Jonathan Cape U.K. Hc | 1975 | Cover by Craig Dodd
I’d always wished to read J. G. Ballard ever since I had seen Spielberg’s big screen adaptation of his novel Empire of the Sun. I was also aware that he had written a number of science fiction novels, but I still never got around to his works despite being full swing into my second major genre reading phase at the time (late 90’s). Rather than picking up Empire of the Sun or Crash, two of which I have always believed to be his most lauded works (both also having been successfully adapted for the screen), I instead chose High-Rise (1975) on a whim. It’s turned out to be an excellent work; the best I have read this year (so far) by a very large margin.
I expected the novel to be a thriller, and it is. I just didn’t expect the depth.
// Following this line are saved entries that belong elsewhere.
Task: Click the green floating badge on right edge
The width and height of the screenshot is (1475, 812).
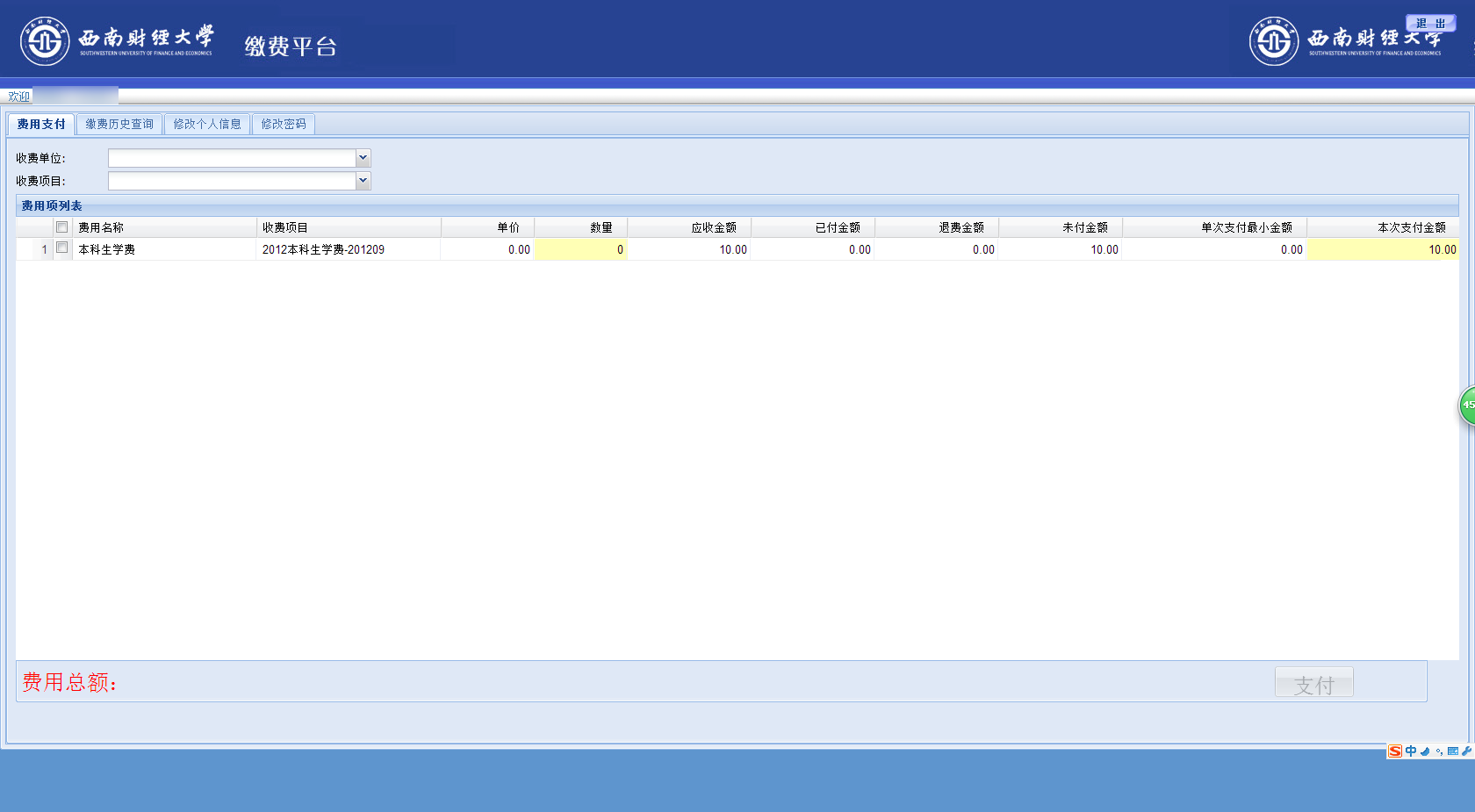Action: [1467, 406]
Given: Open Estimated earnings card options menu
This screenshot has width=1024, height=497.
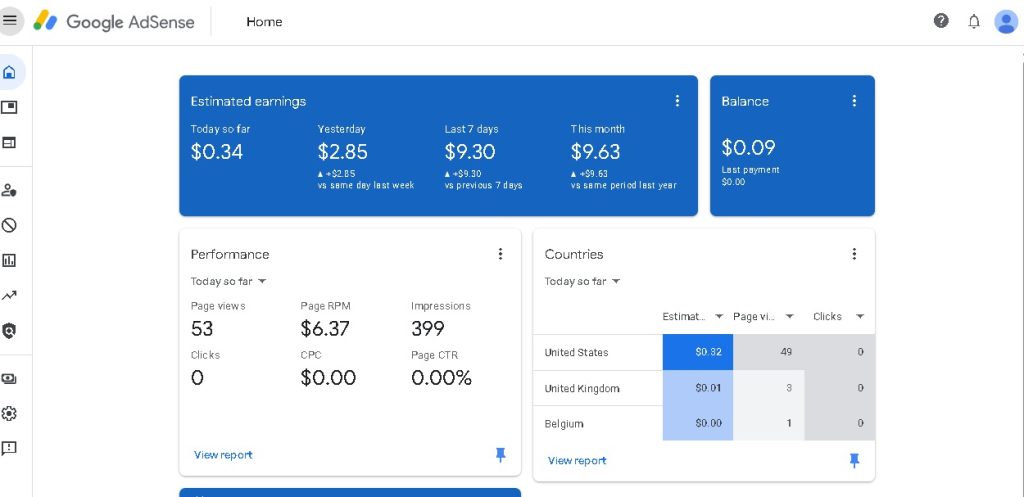Looking at the screenshot, I should click(677, 101).
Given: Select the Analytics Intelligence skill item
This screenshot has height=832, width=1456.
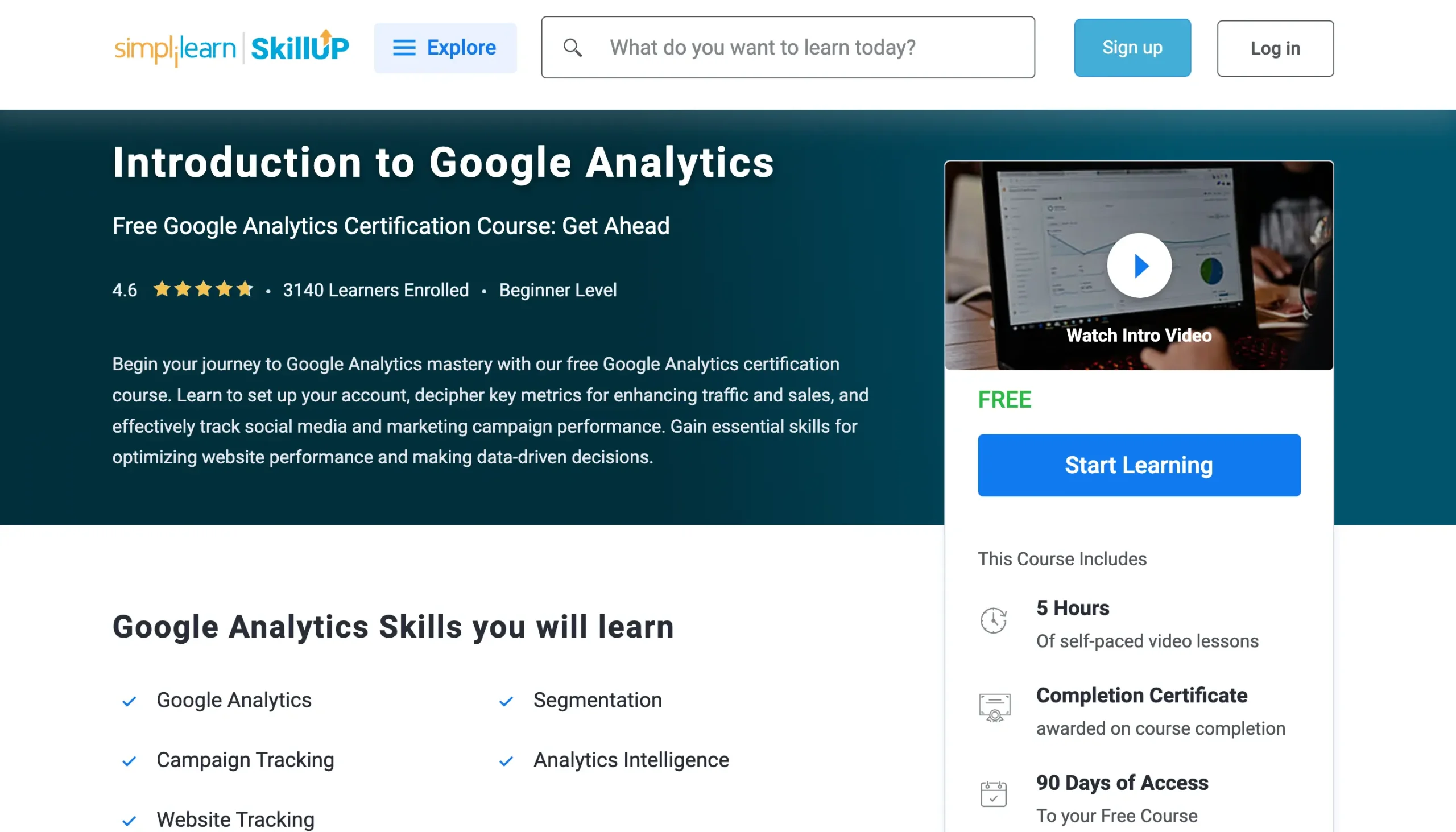Looking at the screenshot, I should point(631,760).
That Ballard can pack so much so well in a very short novel is a testament to his skill. This is a pure, psychological thriller that brings out the horrific qualities of man’s depredations from an unexpected angle, where the setting itself plays a key and active role. Even the first line startles. It sets the tone perfectly, as if the author is intent on enlightening the reader on society’s basest instincts in as off-handed and casual a manner as possible.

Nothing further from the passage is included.